Sans-papiers : ouvrir la porte, mais pas trop

Entre sa volonté de procéder à l’expulsion des familles sans-papiers  et sa décision de permettre le réexamen des dossiers de ces mêmes familles, Nicolas Sarkozy se trouve politiquement dans une situation délicate. 

		(Photo : AFP)
Entre sa volonté de procéder à l’expulsion des familles sans-papiers et sa décision de permettre le réexamen des dossiers de ces mêmes familles, Nicolas Sarkozy se trouve politiquement dans une situation délicate.
(Photo : AFP)
Après avoir voulu stopper la polémique sur l’expulsion des familles sans-papiers d’enfants scolarisés en France, Nicolas Sarkozy va-t-il se trouver au centre d’un débat sur une régularisation massive de ces mêmes familles ? Le délai accordé à ces personnes en situation irrégulière pour se faire connaître et demander des titres de séjour a incité un nombre de clandestins plus important que prévu à déposer des dossiers. Ce qui a fait dire à Yannick Blanc, directeur de la police générale de la préfecture de Paris, que «plusieurs milliers de familles» allaient bénéficier de cette procédure de régularisation. Au grand dam du ministre de l’Intérieur qui a été obligé de faire une mise au point.

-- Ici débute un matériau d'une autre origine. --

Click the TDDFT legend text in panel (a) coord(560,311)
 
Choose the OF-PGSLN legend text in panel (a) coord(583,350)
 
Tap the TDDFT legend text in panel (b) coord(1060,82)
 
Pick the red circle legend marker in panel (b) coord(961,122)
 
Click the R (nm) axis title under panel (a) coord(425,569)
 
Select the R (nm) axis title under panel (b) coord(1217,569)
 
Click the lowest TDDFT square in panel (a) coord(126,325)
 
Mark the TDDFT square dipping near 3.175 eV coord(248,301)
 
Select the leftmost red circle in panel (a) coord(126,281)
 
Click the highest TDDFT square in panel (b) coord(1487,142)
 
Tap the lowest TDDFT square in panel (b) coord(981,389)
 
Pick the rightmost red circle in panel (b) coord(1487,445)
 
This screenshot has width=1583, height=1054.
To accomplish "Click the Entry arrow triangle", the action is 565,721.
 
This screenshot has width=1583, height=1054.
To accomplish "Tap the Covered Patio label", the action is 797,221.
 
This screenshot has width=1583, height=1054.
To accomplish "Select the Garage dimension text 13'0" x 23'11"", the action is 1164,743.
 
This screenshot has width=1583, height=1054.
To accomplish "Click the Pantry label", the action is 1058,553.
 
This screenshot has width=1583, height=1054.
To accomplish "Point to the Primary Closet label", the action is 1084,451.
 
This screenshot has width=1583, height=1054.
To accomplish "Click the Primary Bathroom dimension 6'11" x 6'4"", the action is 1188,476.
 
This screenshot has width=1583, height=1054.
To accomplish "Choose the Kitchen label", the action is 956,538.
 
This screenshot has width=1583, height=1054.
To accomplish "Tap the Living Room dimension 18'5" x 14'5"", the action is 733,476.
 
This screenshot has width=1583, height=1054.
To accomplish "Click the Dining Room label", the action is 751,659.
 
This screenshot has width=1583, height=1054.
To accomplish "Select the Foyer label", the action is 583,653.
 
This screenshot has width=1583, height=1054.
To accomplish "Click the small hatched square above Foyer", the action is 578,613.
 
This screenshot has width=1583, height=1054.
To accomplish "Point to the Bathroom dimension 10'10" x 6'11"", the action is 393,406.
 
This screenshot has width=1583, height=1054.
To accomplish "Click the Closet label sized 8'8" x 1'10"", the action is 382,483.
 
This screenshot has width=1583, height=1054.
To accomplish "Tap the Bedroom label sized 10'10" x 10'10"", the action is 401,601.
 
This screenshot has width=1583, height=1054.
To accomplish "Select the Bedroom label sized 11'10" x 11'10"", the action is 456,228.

Au cas par cas : Nicolas Sarkozy ne veut rien de global, que du particulier concernant les régularisations de parents sans-papiers d’enfants scolarisés en France. Car «l’humanité» n’empêche pas la «fermeté». Le ministre de l’Intérieur l’a dit et redit, «il n’y a pas un pays qui considère qu’on doive donner des papiers définitivement parce qu’un enfant est inscrit à l’école». Et il n’a pas l’intention de faire de la France un Etat précurseur en la matière.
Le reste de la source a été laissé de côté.